Caricaturas




Decía Jacques Le Goff, medievalista y escritor francés, en su obra Les intellectuels au Moyen Âge (1985), que la «caligrafía es, más aún que la cacofonía, signo de una época inculta». Lo decía a razón de que una sociedad que se preocupa más por la apariencia del libro que por lo que se escribe en ellos (sin importar el tiempo que lleve o lo limitado de su número) es una sociedad a la que poco le importa lo que un autor tiene que decir, centrándose tan solo en lo hermoso de su nuevo volumen y lo bien que queda junto a su colección. Es de suponer, o al menos así nos lo han vendido los editores del momento, que en esta época en la que hacer una buena edición está al alcance de cualquiera —con un mínimo de conocimiento y un bolsillo holgado—, la idea de anteponer el contenedor al contenido habría quedado obsoleta, mantenida tan solo por alguna colección aislada cuya función sigue siendo la de iluminar textos a un precio más o menos prohibitivo. Pero ¿realmente es así? Dar un paseo por cualquier librería se ha convertido en un ejercicio de riesgo, ya no solo por las cosas con las que te puedes topar en este mundo artero y desconcertante, sino también por lo que se esconde entre sus muros repletos de libros. Hemos pasado de libros de letras a libros de dibujo, de contenido que alimenta la mente a una especie de sucedáneo destinado a alimentar egos desmedidos y el aplauso fácil... ¿Y qué decir del daño al que nos exponemos al hojear —ya no digamos si ojeamos— dichos libros plagados de faltas ortotipográficas por el que hemos pagado un precio muy por encima de su valor (material, del otro queda claro que para gustos...)? Si la caligrafía es propia de épocas incultas, el hecho de que mantengamos a flote la industria a base de propaganda y amarillismos debería decirnos algo acerca de nosotros mismos.
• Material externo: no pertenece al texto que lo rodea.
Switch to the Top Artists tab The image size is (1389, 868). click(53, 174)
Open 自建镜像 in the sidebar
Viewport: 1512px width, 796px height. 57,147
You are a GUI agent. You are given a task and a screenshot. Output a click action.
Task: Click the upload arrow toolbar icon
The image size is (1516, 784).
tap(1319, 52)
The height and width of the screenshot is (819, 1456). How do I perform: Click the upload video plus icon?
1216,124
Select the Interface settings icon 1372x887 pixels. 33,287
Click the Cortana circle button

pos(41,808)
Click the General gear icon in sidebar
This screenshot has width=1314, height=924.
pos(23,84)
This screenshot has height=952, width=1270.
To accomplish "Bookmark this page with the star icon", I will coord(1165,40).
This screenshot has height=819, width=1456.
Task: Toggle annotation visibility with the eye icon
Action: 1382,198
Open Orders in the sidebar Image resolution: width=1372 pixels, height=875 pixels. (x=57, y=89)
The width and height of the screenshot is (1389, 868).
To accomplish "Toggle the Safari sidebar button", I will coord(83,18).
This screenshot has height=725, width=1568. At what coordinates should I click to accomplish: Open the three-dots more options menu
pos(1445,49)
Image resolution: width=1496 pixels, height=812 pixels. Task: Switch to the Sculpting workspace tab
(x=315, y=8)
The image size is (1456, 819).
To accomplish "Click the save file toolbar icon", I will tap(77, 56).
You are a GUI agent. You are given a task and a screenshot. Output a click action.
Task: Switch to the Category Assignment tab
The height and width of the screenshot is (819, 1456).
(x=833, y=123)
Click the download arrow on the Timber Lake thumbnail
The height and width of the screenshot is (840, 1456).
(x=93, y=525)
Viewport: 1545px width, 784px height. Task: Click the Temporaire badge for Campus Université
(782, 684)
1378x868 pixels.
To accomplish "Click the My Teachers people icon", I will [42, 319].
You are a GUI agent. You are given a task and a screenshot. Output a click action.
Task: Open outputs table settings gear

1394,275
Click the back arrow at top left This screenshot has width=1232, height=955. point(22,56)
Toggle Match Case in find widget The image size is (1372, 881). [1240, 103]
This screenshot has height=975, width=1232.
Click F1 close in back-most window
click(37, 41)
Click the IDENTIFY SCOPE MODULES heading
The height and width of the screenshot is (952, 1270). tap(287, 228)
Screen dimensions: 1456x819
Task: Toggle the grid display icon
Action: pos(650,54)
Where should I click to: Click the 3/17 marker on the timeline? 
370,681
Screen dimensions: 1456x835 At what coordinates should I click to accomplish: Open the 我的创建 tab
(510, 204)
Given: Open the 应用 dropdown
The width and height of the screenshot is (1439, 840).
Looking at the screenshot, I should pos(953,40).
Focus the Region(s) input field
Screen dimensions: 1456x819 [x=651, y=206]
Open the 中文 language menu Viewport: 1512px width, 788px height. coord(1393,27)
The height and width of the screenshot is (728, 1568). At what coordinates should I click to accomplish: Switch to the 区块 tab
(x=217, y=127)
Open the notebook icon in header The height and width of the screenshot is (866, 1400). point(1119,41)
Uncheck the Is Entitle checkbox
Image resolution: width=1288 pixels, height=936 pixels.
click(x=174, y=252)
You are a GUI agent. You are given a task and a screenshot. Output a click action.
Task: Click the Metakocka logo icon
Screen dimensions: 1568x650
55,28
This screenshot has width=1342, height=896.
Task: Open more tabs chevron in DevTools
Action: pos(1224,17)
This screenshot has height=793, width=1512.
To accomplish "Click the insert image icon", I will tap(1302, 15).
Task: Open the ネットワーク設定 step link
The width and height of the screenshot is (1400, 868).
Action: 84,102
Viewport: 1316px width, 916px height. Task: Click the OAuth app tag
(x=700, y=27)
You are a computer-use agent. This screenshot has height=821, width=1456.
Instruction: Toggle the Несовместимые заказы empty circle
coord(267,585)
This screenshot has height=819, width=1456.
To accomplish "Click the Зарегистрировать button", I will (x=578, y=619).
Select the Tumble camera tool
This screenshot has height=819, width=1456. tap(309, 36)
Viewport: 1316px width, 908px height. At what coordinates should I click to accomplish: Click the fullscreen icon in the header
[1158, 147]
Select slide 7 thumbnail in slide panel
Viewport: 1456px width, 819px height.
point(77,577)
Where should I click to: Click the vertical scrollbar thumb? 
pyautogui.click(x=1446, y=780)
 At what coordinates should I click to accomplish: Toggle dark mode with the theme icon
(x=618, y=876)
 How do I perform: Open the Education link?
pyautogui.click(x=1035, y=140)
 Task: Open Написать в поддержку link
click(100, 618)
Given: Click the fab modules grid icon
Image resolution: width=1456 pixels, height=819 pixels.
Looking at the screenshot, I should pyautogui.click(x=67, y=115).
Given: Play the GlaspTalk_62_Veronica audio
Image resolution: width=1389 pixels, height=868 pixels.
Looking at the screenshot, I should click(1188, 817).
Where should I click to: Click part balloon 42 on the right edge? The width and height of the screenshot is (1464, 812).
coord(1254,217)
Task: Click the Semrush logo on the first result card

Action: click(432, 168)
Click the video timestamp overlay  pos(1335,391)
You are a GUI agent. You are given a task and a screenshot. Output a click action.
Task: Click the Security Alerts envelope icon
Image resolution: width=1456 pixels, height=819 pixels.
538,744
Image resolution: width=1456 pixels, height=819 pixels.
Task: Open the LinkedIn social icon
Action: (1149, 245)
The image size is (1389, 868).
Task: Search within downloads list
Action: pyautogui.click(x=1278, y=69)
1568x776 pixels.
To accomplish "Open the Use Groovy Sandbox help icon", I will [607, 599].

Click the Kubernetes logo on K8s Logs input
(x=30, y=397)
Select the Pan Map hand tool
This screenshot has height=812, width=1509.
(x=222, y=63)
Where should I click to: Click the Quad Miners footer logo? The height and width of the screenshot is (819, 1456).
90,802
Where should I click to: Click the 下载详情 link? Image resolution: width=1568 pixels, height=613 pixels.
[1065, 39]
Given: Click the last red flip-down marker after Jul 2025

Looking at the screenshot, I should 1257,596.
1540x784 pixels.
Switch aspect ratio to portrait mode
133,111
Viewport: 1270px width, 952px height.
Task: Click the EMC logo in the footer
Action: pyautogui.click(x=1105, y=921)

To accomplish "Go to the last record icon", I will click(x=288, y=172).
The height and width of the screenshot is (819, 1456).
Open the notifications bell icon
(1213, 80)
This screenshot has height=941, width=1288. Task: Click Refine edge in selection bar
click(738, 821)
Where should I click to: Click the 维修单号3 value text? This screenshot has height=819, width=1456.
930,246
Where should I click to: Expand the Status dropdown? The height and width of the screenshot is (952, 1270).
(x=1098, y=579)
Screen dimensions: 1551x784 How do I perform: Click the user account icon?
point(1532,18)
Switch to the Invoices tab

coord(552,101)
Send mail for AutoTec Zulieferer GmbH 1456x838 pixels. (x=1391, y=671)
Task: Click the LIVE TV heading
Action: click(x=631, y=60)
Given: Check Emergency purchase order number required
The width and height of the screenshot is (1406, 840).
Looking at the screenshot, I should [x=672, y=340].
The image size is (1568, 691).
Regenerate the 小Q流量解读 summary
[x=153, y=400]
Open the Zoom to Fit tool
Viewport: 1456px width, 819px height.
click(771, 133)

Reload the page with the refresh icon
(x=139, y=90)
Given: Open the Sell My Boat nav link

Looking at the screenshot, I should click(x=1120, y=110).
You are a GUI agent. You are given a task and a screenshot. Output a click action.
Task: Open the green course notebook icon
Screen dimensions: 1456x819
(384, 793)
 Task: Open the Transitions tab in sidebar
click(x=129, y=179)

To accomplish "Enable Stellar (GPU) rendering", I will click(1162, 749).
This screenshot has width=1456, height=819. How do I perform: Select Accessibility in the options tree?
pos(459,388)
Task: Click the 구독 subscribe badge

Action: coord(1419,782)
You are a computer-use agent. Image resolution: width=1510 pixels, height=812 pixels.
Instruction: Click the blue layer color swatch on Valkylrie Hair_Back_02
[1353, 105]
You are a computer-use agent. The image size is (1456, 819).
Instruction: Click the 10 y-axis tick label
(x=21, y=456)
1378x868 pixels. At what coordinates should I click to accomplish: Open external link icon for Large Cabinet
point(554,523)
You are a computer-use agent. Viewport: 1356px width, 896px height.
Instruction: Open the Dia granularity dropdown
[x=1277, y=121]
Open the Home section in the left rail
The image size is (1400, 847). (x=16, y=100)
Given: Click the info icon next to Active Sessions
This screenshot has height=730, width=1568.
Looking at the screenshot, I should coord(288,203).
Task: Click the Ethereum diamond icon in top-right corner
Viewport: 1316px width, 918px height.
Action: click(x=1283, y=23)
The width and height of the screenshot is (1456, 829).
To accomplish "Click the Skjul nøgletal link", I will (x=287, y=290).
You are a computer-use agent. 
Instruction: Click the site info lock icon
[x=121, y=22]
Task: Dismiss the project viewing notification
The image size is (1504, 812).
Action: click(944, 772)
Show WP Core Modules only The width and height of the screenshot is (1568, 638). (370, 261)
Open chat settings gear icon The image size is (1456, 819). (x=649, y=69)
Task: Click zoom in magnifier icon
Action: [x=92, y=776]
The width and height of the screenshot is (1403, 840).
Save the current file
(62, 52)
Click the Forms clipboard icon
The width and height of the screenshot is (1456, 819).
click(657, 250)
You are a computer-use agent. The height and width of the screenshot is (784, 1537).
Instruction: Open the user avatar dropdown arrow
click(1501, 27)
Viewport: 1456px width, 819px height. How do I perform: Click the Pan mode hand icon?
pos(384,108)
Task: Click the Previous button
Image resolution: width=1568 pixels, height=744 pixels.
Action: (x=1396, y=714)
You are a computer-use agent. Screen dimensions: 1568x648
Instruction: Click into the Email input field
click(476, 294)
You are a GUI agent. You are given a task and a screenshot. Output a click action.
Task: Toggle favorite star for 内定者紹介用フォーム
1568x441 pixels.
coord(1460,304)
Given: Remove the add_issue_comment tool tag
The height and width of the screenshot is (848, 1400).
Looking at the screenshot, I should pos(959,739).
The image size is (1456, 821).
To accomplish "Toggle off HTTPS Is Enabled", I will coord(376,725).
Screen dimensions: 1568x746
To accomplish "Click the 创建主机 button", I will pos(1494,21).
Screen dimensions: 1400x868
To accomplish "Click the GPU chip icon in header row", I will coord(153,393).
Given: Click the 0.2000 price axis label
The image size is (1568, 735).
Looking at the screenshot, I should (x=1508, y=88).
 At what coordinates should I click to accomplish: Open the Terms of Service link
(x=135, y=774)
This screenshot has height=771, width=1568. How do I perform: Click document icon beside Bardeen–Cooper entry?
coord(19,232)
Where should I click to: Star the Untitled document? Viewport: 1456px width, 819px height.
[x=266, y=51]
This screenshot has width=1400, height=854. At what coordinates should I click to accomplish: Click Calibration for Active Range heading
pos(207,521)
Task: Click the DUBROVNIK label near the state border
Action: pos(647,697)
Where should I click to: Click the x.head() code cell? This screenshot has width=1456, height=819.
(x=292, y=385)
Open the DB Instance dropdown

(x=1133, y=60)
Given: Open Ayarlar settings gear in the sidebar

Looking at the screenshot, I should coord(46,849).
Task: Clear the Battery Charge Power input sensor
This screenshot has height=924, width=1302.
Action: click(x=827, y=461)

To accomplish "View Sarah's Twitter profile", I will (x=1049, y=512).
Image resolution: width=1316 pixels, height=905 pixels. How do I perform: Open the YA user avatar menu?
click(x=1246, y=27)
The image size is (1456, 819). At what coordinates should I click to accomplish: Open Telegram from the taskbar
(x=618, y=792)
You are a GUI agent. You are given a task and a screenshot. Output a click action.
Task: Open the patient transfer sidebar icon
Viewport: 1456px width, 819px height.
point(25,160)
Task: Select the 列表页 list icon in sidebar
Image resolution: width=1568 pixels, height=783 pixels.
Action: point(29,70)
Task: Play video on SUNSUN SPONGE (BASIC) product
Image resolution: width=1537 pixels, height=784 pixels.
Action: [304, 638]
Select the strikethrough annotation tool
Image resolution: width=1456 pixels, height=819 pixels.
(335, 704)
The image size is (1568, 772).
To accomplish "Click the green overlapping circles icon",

El autor, el de verdad, el que se deja las pestañas estudiando para que su obra cumpla con un lector con el que se siente comprometido, que intenta empapar de verosimilitud —del tipo que buscaba Todorov— todas sus letras, al que no le importa la cantidad de «dibujitos» que salen en su portada o los emoticonos y demás zarandajas con las que quieren llenar sus páginas, al que ni siquiera le importa que el mundo se haya vuelto loco y la venta equivalga no a la calidad sino a lo que un grupo de seguidores cuyo criterio se pierde por el desagüe de un fanatismo de manual ensalcen en las redes... ese autor incansable y condenado al ostracismo dentro de su propio gremio, se ha convertido en una caricatura de lo que representó hace años; ahora no lo buscan a él para hablar sobre libros, sino que son otros, «más entendidos» y que mueven las masas como mesías capaces de convertir el agua en vino, los que acaparan estanterías, anaqueles, canales de televisión y programas de radio. La literatura es un chiste malo que solo hace gracia a los que cobran de ella... y los que no lo hacen... bueno, ellos solo pueden mantener la esperanza de que la demencia del mundo pase o, como muchos hicieron en su día, intentar cambiar de idioma a otros que no limiten la creatividad o se vendan al mejor postor.